27/02/2016
Charles Juliet rend hommage à Christian Bobin
Après l'hommage de Jacques Réda à Christian Bobin, c'est Charles Juliet qui nous fait le plaisir de parler de l'auteur du Huitième jour de la semaine :
"Autant que je le dise d'emblée : j'apprécie hautement ce qu'écrit Christian Bobin. Et j'ai pour lui l'amitié la plus vive.
Sa parole si claire, si aisée, si confiante - une parole dont on a envie de dire qu'elle coule de source - semble être celle d'un enfant. D'un enfant émerveillé, qui aime profondément les êtres, la nature, le monde. Il l'a noté lui-même : "c'est la parole d'enfance, c'est le chant simple." Et ce chant est d'une si rare fraîcheur, il le murmure d'une voix comparable à nulle autre.

#### Données affichées
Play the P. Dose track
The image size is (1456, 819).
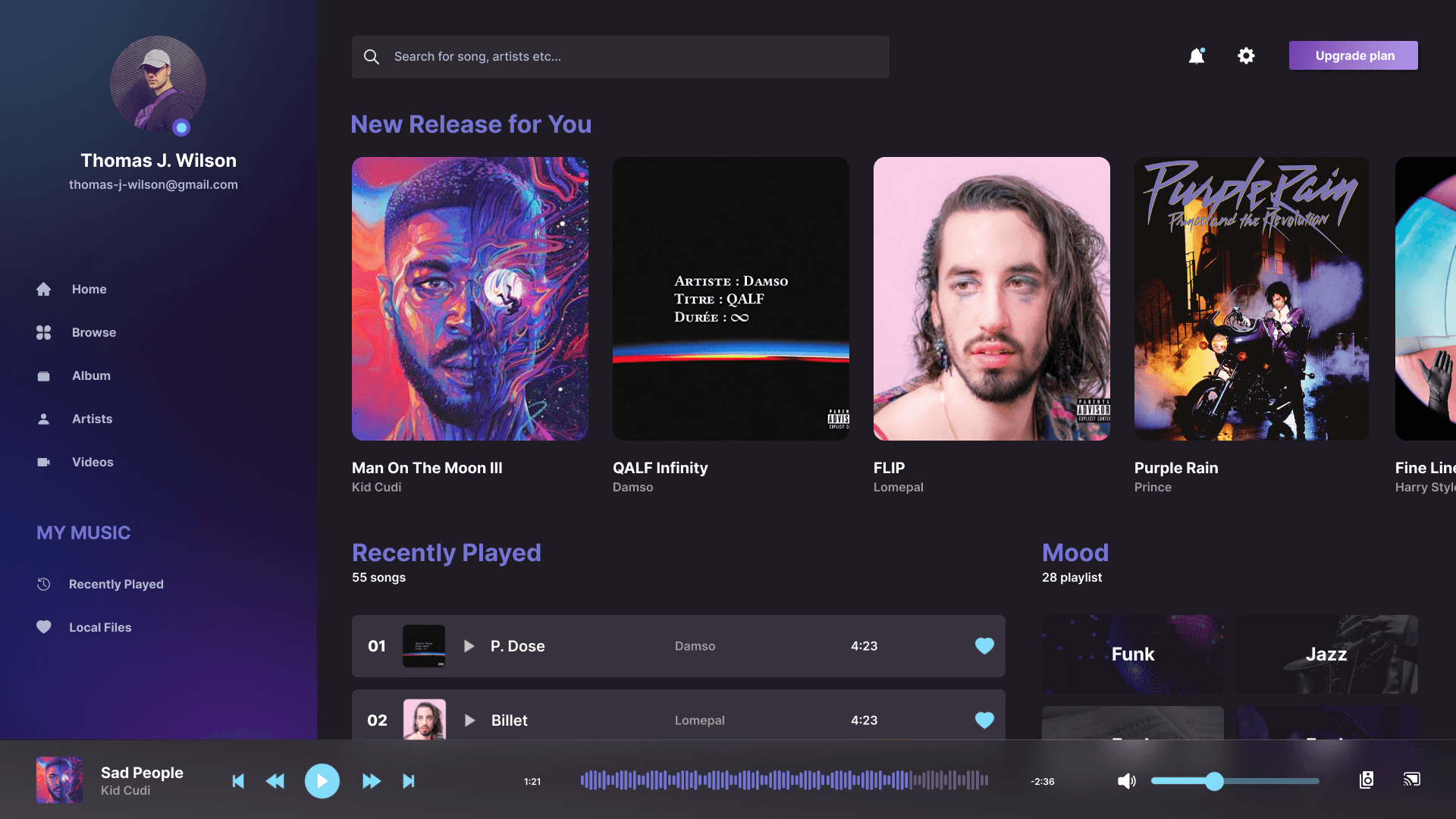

#### Énoncé
D'après l'extrait, quel écrivain a rendu hommage à Christian Bobin avant Charles Juliet ? Les données n'ont aucun lien avec l'extrait.

#### Bonne réponse
Jacques Réda.